When I said "his biggest miss", I meant that despite being a box-office hit, the film met with a mixed reaction from critics & genre fans alike. I personally don't like the film Fortress is sci-fi at its most brainless. It is perhaps the worst film that Gordon has ever made (not to mention being so cheesy that it will win a French cheese competition).
The USA has become a totalitarian regime, with a law passed that limits a woman to one child only. Marine Captain John Brennick & his wife, who is pregnant with her second child (the first died at birth), are caught at a checkpoint & sent to the Fortress, a secluded underground prison complex situated in the middle of a desert. There, prisoners are terrorised by pain-causing implants & computer-controlled devices that censor dreams. Brennick attempts to conduct a prison breakout, no mean feat considering that the prison is virtually escape-proof.

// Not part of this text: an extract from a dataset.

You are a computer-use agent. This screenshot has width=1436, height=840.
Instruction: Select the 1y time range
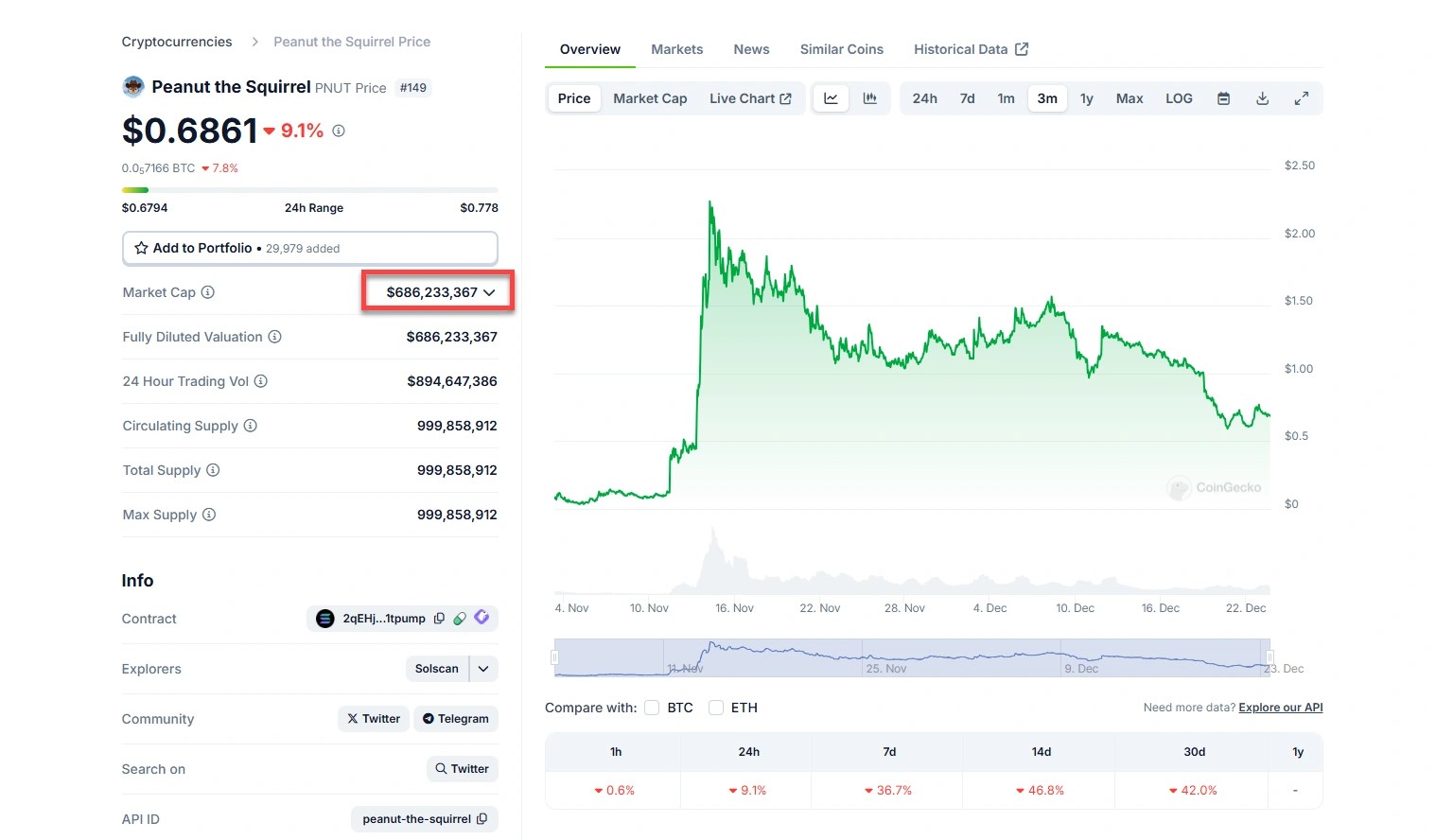(x=1087, y=98)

Fortress is actually a wild concoction of every sci-fi cliché under the sun, which, although entertaining in the check-your-brain-at-the-door sense, proves to be amazingly silly. First, the film shows the US adopting a one-child policy, which is rather improbable given the fact that the US is a large country & is not packed to the brim like China, thereby making such a law pointless. The implants are another thing they are poorly designed (they can be pulled out of the prisoner's body using magnetics) & there is nothing to stop them from being passed out as waste matter. The dream censor is ridiculous to say the least if they can eliminate wet dreams, then why are prisoners going around raping their fellow inmates. The film also shoves in cyborgs (a staple of many self-respecting genre films during the 1990s), with a cyborg governor (who acts more human than machine) & whole cyborg SWAT teams, who prove to be nothing more than convenient cannon fodder for our hero, although they do kill half the escaping party.
The acting is rather mixed. Christopher Lambert does his naughty-schoolboy impression (he is one of the most wooden actors around), while his fellow inmates are a lot more believable, with Jeffery Combs playing a jittery-nutbag to perfection & Kurtwood Smith trying to be a sympathetic villain, but narrowly missing out on that role by Tom Towles. Gordon throws in his usual darkly comedic splatter, which does contribute greatly to the film's watchability, although it is a style which belongs more to the horror genre than an action film like Fortress.